The General crossed the threshold and heard the door hiss shut behind him. He waited for his eyes to adjust to the low lighting, and felt his ears pop as the pressure returned to the room, sealing off this section of the base. Standing in front of the observation glass was the man the General had come to see. He was a short, ugly little man, thin and sick looking, his skin the yellow color of someone fighting a losing battle against some malignant hepatic disorder. His head held a few thin wisps of hair that clung to his scalp in random clumps like someone who had received a lethal of radiation. He had the face of a rat, but moved with the slow deliberateness of a cat stalking its prey. The effect he created on people near him was an uncomfortable one, giving them the feeling of being watched by an animal with malicious intent.
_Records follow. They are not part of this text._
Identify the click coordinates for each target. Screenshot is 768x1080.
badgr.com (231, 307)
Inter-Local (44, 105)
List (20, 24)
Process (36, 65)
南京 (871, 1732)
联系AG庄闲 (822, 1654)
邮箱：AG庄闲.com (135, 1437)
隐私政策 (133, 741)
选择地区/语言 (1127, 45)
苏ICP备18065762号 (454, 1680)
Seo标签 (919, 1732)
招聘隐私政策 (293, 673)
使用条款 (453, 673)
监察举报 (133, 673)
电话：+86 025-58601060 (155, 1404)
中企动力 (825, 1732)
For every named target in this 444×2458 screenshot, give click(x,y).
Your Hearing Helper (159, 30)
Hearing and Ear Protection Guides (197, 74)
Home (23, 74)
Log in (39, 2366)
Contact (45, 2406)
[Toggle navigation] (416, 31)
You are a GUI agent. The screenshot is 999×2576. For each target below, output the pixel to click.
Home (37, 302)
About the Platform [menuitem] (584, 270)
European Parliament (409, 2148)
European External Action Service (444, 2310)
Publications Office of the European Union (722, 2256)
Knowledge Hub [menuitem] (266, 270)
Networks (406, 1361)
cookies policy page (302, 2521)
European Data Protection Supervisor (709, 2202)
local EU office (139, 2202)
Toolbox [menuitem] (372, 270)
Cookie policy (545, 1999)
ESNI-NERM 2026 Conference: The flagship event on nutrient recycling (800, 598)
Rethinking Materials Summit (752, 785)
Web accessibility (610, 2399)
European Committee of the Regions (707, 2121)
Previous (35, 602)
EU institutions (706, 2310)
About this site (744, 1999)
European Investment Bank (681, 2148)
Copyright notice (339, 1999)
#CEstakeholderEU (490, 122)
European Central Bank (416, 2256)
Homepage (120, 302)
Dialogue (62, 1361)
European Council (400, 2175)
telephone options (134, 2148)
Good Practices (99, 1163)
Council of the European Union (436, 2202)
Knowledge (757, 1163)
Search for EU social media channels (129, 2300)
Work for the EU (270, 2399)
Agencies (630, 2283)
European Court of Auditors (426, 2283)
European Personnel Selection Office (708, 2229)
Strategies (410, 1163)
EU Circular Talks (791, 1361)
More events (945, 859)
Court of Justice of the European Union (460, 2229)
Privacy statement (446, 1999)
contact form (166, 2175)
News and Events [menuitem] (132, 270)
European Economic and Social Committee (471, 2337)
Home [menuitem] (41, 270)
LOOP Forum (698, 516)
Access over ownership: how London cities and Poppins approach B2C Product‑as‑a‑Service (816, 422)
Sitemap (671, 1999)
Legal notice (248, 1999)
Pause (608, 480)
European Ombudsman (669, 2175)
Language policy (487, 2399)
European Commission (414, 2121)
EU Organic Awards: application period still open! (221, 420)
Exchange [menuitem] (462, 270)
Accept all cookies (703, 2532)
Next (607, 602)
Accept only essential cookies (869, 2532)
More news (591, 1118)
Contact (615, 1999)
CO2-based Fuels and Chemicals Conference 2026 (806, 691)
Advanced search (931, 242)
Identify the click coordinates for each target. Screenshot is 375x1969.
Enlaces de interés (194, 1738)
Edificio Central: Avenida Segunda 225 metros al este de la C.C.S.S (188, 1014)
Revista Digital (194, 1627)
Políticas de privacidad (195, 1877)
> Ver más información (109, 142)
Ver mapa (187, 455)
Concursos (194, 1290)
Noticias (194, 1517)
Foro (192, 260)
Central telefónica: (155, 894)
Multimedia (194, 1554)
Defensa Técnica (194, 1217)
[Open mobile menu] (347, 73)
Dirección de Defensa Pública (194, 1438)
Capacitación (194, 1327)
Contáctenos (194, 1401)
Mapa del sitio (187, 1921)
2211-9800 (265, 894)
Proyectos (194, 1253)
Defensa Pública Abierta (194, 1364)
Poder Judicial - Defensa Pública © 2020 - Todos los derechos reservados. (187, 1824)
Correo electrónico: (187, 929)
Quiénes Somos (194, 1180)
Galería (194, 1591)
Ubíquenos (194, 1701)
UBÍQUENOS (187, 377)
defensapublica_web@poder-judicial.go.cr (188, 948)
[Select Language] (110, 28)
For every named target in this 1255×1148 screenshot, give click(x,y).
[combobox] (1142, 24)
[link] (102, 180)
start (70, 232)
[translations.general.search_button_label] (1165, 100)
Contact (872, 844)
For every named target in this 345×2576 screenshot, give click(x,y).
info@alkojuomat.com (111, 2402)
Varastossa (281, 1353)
The man stood quietly staring out through the thick glass at a column of thick black liquid suspended in a tube, a barely discernible current coursing upward through the viscous substance. The General recognized the isolation chamber, and wondered why he had been asked to come all this way to observe something he had seen in use a thousand times. He was about to ask the meaning of this when Dr. Fook finally turned toward him and announced without preamble, "General, you are right on time, the technicians should being evacuating the chamber momentarily. Our subject regained consciousness only a few minutes ago, must seem like a lifetime to him. Come, I think you'll be pleased with the results."

With that, the upward flow in the chamber stopped and the liquid began draining out of the bottom of the chamber, revealing the languid form of a naked man hanging inside.